* _Text segment_
Another easy check you can do yourself: rename one of the files that go wrong to a .zip extension, and then open it in a ZIP extractor. There should be a mimetype file in the archive root, with the following content when opened in a text editor:
application/epub+zip
If the file is missing, or if it contains something else then that could explain your results to some degree. In that case I would expect FIDO to give a hit for the ZIP container, rather than the XHTML inside it. So this might also indicate some problem with the way Fido handles containers ...
Just my 2 cents ...
Johan
from fido.
HI Johan,
Indeed, the regex is '(?s)\A.{0,0}PK\x03\x04.{26}mimetypeapplication/epub+zip' and the epub file is well-formed (also checked with epub_validator) and recognised as epub by Fido, but also recognised as:
fmt/103,"Extensible Hypertext Markup Language","XHTML 1.1","application/xhtml+xml","container"
This happens on a few epubs and all of them happen to store the content uncompressed. I assume that fido is confused by the XHTML it sees in the file.
Unfortunately the epub files are commercial and I cannot share them. I created a dummy epub which shows the same issue. I have created a compressed and an uncompressed version. It is important to put the xhtml files early in the epub for the issue to pop up. Both epubs are exactly the same, the only difference is the compression.
compressed.epub: https://drive.google.com/file/d/0Bwh-YeRijm-GU0JYTGpQNXJLZkU/edit?usp=sharing
uncompressed.epub: https://drive.google.com/file/d/0Bwh-YeRijm-GTUU0VmlaOFRTMTA/edit?usp=sharing
from fido.
Hi Kris,
Thanks for uploading the samples, this makes things a lot clearer. I did some tests with other ID tools:
- Version 5.09 of the Unix File tool identifies both EPUBS as
application/epub+zip
. Interestingly an older version (I think 5.04, but not sure) of File on my home PC also mis-identified the uncompressed EPUB as HTML. - Apache Tika 1.5 also correctly identifies both EPUBS as
application/epub+zip
, even after deliberately changing the file extensions.
If I look at the Fido signature for fmt/103, it seems that it is looking for a HTML-specific pattern within the first 1024 bytes of the file. Since the ZIP file is uncompressed, Fido will find this. In think the solution here will be to add the following to the epub entry:
<has_priority_over>fmt/103</has_priority_over>
Since this only cover XHTML 1.1 I suppose additional entries may be needed here for other formats that can live inside an EPUB container (see the EPUB specs for this). It should be possible to make this work without using the file extension info.

* _What you need to do_
1/ Quote the stretch of the forum thread on EPUB identification from "This happens on" through "is the compression.".
2/ Write what comes next in the forum thread on EPUB identification, picking up after its last sentence.

(Records from a dataset)

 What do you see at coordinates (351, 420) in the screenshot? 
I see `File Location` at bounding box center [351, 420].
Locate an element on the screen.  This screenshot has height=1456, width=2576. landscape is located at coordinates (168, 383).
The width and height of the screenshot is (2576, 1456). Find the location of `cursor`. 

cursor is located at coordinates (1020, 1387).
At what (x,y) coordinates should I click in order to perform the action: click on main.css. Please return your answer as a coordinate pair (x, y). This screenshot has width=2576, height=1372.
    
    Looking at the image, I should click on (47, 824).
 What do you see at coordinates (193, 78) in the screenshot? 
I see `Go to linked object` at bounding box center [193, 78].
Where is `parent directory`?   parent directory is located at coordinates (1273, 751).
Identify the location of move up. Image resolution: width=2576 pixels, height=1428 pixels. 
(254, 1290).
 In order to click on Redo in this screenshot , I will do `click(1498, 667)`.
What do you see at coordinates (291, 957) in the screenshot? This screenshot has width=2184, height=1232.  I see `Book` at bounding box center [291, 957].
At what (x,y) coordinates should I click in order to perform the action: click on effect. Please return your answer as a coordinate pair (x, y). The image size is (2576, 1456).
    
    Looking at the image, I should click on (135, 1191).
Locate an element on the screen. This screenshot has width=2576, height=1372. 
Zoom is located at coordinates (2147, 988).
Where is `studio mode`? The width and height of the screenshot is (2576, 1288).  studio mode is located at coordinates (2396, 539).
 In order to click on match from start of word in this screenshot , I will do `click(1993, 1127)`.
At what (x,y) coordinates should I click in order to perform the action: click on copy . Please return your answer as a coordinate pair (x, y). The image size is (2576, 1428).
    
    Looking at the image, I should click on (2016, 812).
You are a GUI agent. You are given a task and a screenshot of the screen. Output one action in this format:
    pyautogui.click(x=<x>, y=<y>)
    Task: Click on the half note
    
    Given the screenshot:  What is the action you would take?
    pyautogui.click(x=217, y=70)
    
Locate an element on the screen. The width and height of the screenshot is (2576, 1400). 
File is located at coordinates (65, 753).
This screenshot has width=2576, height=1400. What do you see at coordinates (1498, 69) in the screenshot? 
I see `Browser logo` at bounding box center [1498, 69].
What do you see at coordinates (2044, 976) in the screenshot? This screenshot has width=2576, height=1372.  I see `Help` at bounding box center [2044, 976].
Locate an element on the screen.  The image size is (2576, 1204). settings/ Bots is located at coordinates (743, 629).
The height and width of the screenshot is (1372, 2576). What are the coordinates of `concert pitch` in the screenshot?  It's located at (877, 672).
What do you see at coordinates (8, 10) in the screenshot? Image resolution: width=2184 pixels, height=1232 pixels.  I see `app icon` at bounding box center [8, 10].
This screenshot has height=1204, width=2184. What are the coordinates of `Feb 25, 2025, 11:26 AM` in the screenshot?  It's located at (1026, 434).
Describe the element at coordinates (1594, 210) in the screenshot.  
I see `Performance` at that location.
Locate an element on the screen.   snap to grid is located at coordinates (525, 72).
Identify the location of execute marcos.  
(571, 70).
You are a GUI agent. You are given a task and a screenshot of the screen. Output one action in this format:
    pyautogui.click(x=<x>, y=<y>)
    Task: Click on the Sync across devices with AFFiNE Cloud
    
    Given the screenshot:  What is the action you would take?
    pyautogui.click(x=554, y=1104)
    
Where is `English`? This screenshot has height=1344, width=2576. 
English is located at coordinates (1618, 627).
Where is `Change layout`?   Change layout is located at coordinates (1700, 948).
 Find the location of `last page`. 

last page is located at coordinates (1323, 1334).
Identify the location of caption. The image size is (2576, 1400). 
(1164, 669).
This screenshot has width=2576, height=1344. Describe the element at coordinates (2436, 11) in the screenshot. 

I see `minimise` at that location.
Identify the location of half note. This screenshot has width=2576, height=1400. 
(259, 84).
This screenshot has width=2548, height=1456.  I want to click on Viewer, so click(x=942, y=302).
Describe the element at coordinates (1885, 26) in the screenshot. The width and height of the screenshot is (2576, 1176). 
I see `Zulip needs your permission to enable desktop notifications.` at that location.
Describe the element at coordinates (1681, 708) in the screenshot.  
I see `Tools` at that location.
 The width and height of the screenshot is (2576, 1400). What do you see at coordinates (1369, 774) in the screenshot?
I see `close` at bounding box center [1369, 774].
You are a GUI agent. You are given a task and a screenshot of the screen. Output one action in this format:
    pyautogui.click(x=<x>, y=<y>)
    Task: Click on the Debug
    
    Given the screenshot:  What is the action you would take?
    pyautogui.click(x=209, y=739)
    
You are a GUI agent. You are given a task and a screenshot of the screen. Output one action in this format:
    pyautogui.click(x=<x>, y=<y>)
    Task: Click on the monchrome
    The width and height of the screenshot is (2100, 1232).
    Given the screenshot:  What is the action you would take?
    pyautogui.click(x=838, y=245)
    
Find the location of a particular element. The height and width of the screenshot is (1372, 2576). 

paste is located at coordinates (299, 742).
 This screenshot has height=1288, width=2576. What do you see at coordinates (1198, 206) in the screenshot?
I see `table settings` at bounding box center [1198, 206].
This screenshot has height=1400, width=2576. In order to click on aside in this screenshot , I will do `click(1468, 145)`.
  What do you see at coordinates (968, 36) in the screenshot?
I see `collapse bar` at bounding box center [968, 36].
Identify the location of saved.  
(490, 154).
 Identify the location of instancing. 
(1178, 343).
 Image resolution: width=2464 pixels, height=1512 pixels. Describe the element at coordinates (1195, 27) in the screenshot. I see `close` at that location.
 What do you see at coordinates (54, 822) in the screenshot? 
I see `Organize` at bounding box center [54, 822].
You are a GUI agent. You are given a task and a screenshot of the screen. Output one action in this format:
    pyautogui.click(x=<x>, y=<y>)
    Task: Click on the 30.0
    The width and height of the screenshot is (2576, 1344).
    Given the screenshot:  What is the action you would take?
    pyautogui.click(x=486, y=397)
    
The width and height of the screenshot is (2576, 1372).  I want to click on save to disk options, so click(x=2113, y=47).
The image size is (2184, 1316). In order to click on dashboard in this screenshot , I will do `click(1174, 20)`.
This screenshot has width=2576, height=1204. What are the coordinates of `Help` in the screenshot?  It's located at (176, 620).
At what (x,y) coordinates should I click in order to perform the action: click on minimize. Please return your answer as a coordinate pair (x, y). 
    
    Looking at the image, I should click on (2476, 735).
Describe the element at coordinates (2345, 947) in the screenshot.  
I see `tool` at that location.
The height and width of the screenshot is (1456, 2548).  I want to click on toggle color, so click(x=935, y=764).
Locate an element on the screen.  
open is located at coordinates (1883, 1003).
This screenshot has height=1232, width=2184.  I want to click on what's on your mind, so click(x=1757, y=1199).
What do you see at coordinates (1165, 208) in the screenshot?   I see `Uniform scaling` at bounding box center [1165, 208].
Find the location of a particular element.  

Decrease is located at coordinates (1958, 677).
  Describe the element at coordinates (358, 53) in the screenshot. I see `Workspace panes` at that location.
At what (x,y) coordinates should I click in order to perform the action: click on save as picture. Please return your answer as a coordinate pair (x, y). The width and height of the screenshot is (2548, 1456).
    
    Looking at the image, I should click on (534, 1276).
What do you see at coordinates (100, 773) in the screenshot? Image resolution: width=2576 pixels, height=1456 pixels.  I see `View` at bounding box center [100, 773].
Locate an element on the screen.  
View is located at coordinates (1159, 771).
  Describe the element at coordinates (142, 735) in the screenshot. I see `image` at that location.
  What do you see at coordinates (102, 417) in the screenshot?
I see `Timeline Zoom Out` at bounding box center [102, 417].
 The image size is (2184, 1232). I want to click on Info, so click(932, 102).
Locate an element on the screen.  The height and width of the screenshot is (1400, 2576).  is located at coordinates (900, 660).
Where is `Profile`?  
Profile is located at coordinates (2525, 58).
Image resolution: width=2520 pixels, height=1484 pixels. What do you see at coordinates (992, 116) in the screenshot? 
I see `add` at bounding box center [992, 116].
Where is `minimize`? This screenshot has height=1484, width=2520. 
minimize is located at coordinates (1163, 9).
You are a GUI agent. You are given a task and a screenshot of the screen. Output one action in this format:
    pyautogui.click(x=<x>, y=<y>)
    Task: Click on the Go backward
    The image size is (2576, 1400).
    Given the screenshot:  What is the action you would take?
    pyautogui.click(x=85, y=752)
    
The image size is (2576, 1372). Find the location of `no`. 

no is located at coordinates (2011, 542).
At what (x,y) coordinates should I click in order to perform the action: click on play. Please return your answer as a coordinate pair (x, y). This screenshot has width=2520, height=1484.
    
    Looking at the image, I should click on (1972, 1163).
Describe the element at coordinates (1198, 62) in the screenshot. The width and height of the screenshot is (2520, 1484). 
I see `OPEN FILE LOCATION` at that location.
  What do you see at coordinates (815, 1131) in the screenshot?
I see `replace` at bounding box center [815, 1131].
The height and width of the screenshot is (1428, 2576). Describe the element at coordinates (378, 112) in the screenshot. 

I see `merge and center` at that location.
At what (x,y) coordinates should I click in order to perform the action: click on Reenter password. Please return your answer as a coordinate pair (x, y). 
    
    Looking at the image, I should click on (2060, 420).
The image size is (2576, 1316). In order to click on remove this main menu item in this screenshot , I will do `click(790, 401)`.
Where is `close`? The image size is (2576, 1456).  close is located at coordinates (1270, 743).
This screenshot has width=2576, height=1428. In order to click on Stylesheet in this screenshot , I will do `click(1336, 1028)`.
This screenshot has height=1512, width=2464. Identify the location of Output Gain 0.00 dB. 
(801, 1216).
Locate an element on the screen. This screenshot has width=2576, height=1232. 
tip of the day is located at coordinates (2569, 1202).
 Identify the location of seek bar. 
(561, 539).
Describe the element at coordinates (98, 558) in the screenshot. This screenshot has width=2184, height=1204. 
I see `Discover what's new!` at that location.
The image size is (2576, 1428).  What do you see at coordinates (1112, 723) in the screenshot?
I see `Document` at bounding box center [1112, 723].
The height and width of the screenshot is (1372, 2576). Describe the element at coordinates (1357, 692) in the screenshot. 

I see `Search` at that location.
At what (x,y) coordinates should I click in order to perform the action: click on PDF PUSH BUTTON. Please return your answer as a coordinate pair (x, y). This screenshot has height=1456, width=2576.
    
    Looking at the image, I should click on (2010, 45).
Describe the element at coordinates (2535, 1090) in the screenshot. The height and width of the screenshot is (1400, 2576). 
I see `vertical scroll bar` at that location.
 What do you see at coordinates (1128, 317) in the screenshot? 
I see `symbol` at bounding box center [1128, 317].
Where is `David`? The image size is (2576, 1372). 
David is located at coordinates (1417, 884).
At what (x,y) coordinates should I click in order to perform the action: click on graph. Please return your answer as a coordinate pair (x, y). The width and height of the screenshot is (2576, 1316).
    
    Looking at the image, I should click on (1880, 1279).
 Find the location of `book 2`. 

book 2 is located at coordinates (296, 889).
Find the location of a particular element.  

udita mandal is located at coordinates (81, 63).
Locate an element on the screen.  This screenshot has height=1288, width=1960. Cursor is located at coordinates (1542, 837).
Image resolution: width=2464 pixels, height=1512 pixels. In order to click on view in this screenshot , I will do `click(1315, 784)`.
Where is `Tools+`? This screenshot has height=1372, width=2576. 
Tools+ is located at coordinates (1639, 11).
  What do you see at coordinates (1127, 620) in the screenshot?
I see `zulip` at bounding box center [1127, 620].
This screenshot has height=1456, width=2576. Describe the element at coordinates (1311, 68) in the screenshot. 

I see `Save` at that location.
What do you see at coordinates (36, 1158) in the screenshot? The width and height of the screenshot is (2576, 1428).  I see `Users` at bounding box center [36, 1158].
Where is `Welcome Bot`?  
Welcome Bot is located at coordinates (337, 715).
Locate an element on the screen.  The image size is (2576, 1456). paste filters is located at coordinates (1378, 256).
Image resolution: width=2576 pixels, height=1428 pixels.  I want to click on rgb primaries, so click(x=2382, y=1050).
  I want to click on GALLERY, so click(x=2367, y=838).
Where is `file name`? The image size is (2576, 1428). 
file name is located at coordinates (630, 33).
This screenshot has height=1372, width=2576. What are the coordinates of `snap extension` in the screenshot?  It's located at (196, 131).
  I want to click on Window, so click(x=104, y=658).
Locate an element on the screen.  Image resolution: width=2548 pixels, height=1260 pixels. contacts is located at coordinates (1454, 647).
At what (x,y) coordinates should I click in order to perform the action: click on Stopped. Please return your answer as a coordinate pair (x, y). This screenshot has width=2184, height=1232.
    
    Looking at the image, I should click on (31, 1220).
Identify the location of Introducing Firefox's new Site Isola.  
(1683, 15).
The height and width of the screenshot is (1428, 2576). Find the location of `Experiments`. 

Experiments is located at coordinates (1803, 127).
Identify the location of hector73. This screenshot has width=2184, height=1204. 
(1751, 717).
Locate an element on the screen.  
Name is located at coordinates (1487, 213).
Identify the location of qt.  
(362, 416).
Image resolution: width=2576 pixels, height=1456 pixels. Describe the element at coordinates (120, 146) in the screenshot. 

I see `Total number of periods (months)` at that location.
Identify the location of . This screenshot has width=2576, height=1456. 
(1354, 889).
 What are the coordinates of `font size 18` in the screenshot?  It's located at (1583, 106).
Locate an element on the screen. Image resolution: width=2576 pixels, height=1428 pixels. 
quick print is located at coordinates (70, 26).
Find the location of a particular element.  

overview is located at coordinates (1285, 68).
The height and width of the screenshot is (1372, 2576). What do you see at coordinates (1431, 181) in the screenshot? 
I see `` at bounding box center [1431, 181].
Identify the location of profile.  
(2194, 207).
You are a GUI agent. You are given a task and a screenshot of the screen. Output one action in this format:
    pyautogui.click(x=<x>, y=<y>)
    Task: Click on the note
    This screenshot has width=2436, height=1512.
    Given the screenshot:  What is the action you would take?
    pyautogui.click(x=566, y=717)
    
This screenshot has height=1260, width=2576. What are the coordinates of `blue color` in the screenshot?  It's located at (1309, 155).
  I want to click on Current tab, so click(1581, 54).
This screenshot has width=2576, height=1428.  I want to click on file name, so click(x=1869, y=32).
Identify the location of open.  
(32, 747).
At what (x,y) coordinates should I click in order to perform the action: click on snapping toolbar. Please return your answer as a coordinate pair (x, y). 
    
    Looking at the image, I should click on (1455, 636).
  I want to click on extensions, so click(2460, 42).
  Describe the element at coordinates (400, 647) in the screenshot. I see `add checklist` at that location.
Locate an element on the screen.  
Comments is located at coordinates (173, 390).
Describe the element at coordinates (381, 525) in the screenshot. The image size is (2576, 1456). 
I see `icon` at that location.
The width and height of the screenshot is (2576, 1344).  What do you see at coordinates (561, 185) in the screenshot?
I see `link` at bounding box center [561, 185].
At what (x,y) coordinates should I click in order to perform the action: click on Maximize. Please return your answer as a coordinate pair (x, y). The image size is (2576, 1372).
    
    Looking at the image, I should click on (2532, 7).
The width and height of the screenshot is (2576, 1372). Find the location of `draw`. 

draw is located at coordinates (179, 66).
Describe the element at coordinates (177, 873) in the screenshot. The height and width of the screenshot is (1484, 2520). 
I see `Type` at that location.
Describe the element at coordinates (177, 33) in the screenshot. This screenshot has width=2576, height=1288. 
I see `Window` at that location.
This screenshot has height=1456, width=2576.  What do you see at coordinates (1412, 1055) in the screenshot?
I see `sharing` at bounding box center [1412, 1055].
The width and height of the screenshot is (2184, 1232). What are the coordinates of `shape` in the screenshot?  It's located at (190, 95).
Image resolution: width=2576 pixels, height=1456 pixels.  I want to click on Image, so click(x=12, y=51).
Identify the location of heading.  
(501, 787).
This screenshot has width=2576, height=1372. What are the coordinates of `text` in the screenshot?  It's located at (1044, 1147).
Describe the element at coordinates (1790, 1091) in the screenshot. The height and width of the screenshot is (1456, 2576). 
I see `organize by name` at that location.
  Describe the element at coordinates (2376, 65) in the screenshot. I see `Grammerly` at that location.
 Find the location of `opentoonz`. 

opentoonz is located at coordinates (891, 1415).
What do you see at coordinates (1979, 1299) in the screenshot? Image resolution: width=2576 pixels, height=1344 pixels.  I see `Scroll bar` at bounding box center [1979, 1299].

* _Set of answers_
1/
This happens on a few epubs and all of them happen to store the content uncompressed. I assume that fido is confused by the XHTML it sees in the file.
Unfortunately the epub files are commercial and I cannot share them. I created a dummy epub which shows the same issue. I have created a compressed and an uncompressed version. It is important to put the xhtml files early in the epub for the issue to pop up. Both epubs are exactly the same, the only difference is the compression.

2/
I suppose this will affect DROID/PRONOM as well, since that is the upstream source of Fido's sigs.
I hope this helps.
Johan
from fido.
Update to above comment: DROID (6.1.3) identifies these files correctly, so this issue appears to be restricted to Fido.
from fido.
Seems to me that is is a PRONOM issue.
Consider fmt/103. The signature is seeking:
BOF (maximum offset 1024):
0x3C21444F43545950452068746D6C205055424C494320222D2F2F5733432F2F445444205848544D4C20312E31
(<!DOCTYPE html PUBLIC "-//W3C//DTD XHTML 1.1)
VAR:
3C68746D6C20786D6C6E733D22687474703A2F2F7777772E77332E6F72672F313939392F7868746D6C22 then 3C7469746C653E then 3C2F7469746C653E
(<html xmlns="http://www.w3.org/1999/xhtml") then later (<title>) then later still (</title>)
In the uncompressed sample file provided, the BOF sequence begins at offset 709, so the file conforms to fmt/103.
Consider fmt/483. This signature is seeking:
504B0304{26}6D696D65747970656170706C69636174696F6E2F657075622B7A6970
(PK..) i.e. zip stub. then 26 bytes later (mimetypeapplication/epub+zip)
This too is present in the sample file, so the file also conforms to fmt/483.
DROID 6.1.3 is not giving a multiple identification, because a) the file conforms to the 'ZIP' format, so is passed to the container signature mechanism for identification, and b) the file conforms to something within the container signature, which in this case is ePub.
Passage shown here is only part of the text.